Entre janvier et juin 2025, plus de 3 000 personnes ont péri en Haïti, selon un rapport récent du Haut-Commissariat des Nations Unies aux droits de l’homme (HCDH). Cette situation alarmante reflète une détérioration continue de la sécurité dans le pays, exacerbée par le pouvoir croissant des gangs armés, la faiblesse des institutions étatiques et l’inefficacité des mesures de sécurité actuelles.

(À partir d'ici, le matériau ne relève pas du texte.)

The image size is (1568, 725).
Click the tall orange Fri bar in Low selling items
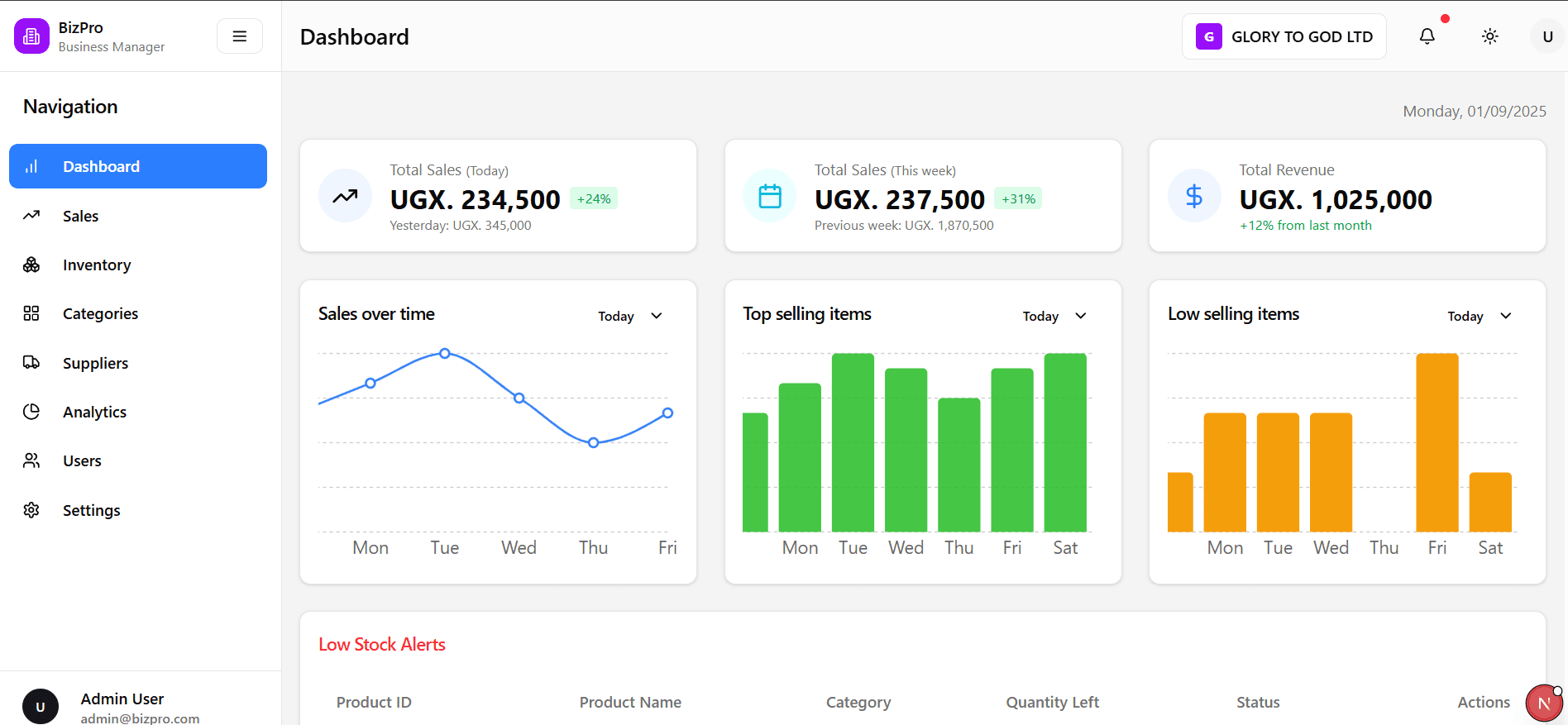click(1437, 442)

« Au moins 3 141 personnes ont été tuées dans des violences liées aux gangs entre le 1er janvier et le 30 juin », a déclaré Ravina Shamdasani, porte-parole du HCDH, lors d’une conférence de presse à Genève. Ce chiffre montre une escalade des violences : en 2024, environ 4 800 personnes avaient été tuées, soit une moyenne de 400 morts par mois. En 2025, ce rythme est passé à environ 525 victimes mensuelles, témoignant d’une aggravation de la crise.
Le rapport met également en lumière l’ampleur des violences non meurtrières : des milliers de personnes ont été enlevées, violées ou grièvement blessées. À Port-au-Prince et dans d’autres zones stratégiques, des quartiers entiers échappent désormais au contrôle de l’État, tombant sous l’influence de groupes criminels lourdement armés. L’influence de ces gangs s’étend désormais vers le nord et le centre du pays, le long de routes vitales pour l’approvisionnement, et approche dangereusement la frontière avec la République dominicaine. Des régions jusque-là relativement épargnées sont désormais prises dans la peur.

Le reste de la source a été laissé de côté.